Precoce ciclo riabilitativo che ha portato a un risultato definibile buono in considerazione agli esiti e all’età della paziente. (tab.3)
Case report 3
Donna di 80 anni; frattura modicamente scomposta polso destro dopo caduta accidentale (Tab.4 fig. 1); gomitiera gessata senza corretta riduzione (fig. 2); guarigione estremamente viziata a fine cura (fig. 3), con epifisi distale del radio totalmente medializzata e rigidità funzionale completa.
Controllo dopo 10 sedute di rieducazione funzionale assistita: l’estensione rimane limitata, ma la flessione appare già in una buona fase di recupero. (fig. 4)
Case report 5
Donna di anni 80, caduta causa crisi sincopale con associato trauma al polso destro. Trasportata in pronto soccorso in codice rosso causa la criticità della clinica generale. Fra i vari esami furono eseguiti anche i radiogrammi del polso che mostrarono una frattura scomposta dello stesso. (Tab. 5 fig. 1)
La paziente, vista la situazione di gravità, non poté essere trattata con manovre di riduzione manuale sulla frattura di polso; fu steccata e ricoverata in Rianimazione.
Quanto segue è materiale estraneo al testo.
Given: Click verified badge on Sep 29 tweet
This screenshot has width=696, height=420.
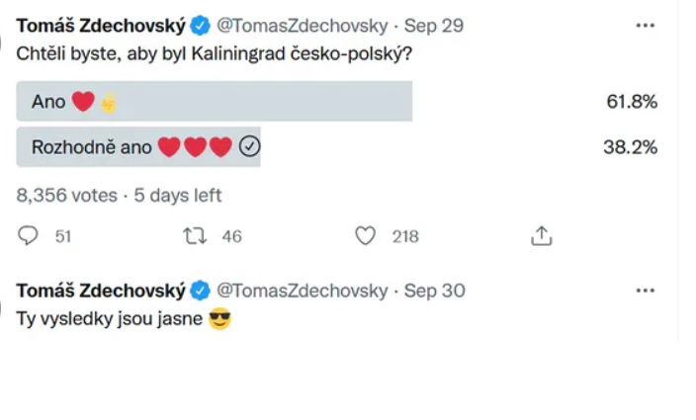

Le condizioni generali si stabilizzarono dopo un lungo periodo di degenza. Fu eseguito un controllo rx-grafico del polso e si constatò il risanamento della frattura. Chiaramente la guarigione era vistosamente viziata sia radiograficamente che clinicamente con associata una evidente rigidità funzionale, data dalla “delayed union”, rigidità legata al “non uso” e all’età anagrafica della paziente. (fig.2)
Quest’ultimo caso è particolarmente dirimente sull’efficacia dei trattamenti fisiokinesiterapici impegati su persone non più giovani, perché dimostra come la terapia applicata con giudizio ed esperienza, associata anche a un desiderio di guarigione e determinazione del paziente, possa portare a risultati che molti avrebbero definito inaspettati. (fig. 3)
Conclusioni
Le fratture articolari scomposte, comminute di polso, trattate in modo inadeguato, lasciano sempre una residua rigidità articolare e una deformità anatomica esteticamente e funzionalmente negativa. Una buona compliance presentata dal paziente, una fisioterapia efficace e stimolante eseguita nell’immediata rimozione dell’apparecchio gessato o a guarigione nel post-operatorio, faranno l’assoluta differenza fra quello che è un risultato di solito definito scadente e un risultato accettabile, se non buono.
La priorità medica rimane sempre il recupero con un ripristino della functio lesa, tale da permettere un repentino, per quanto possibile, miglioramento della qualità di vita sociale e relazionale per questi pazienti che, nella stragrande maggioranza dei casi sono anziani.